Words…

teacupYou know how you hear words over and over and they are so common you don’t even really stop to consider their profound meaning? I mean, I recall for many years my mother in law or my father in law would comment about their cardiologist or my mom mentioned her surgeon or my dad mentioned his oncologist… words. Merely common words.

I was talking on the telephone last evening with a friend of mine… the friend whose husband just died and she was asking me for the specifics of what has happened around here this week. So I sort of rattled off statements that were interspersed with old vocabulary words that have now become part of my every day speech. She said… wait, can you believe you said, “Wes’s cardiologist?” And I laughed.  It was nervous laughter that became this morning’s tears. I was hugging my husband, my head resting on his heart, and I cried at the events of the week. There’s time for crying now. There’s no time for tears when the activities call for action and attention. There’s no time for crying when the responsibilities call for attention and clear thought. But this morning called for neither—nothing but hugs and praise.   And the words that have been so easily rolling off my tongue sort of all got caught in my throat today and my mind was sort of in a blur and I gasped as I realized: what the heck? my *husband* has a cardiologist?

I have this little shelf beside my sink above the bathroom counter. It’s become my habit every night to set my glasses on the shelf, to put my bracelet on the hook and my hair clips next to my glasses. That little shelf is now lined with bottles… not pretty perfume bottles, but amber coloured bottles with with my husband’s name and… c-a-r-d-i-o-l-o-g-i-s-t-‘s name on them. More words. As probable as it was for my husband to travel this path and hit this part of the road, I was completely unprepared for personal use of words that I was fairly accustomed to hearing… in other’s lives. Other husband’s lives. Other’s homes.

My husband(!) carries nitroglycerin now. Nitro’s… you know, little pills old people carry with them to relieve the symptoms of angina. Angina!?! When did that word become part of my husband’s lingo? It’s so bizarre to even consider let alone realize that we’ve entered the world of statins, ACE inhibitors, Beta blockers, blood thinners; the segment of the population for whom all sorts of acronyms and initials describe their own personal medical conditions and history. MI and CA stents now appear on my husband’s medical records and that he now carries a card in his wallet that has a bar code on it… id-ing him as a cardiology patient – a card that can be referenced the next time… I blink. The next time?

Those words… myocardial infarction… still ring in my ears. I still marvel that I sat in that waiting room and talked with the doctor and answered his questions. How long had my husband had heart disease? A myocardial infarct was his first sign. For too many people those words are their first sign of heart disease, too.
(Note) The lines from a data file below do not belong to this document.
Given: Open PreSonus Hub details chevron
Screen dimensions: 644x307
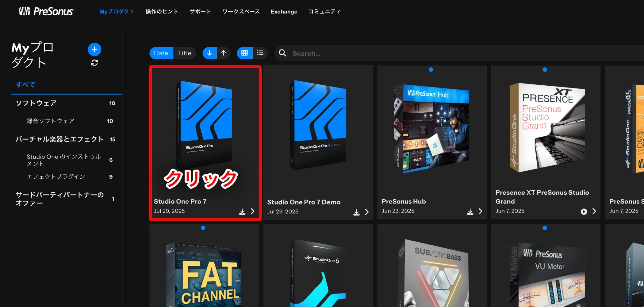Looking at the screenshot, I should click(x=481, y=211).
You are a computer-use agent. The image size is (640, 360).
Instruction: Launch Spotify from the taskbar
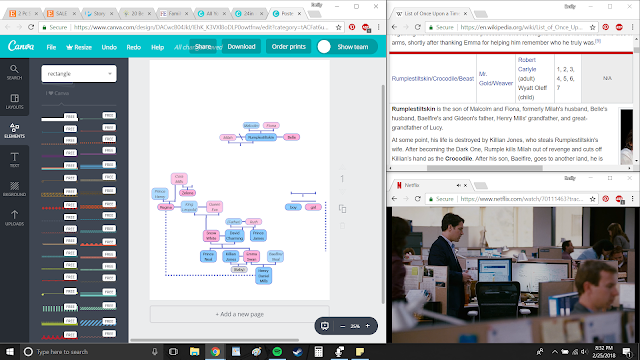[x=277, y=351]
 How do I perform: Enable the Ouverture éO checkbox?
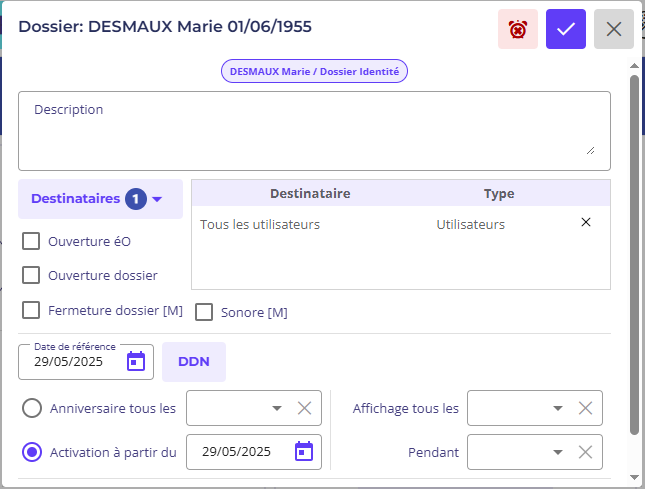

How I praise the Lord I was able to talk with the cardiologist after the successful procedure was completed. I sobered up real fast when he said that if Wes hadn’t come in when he did and hadn’t begun that heparin and nitroglycerin that he may well have suffered a massive heart attack and the outcome might not have been favourable. I read just today of yet another man whose first sign of cardiovascular disease was a fatal MI.

The warning signs were all around. We read them… the were common words. Those words became sirens… we’re so listening now.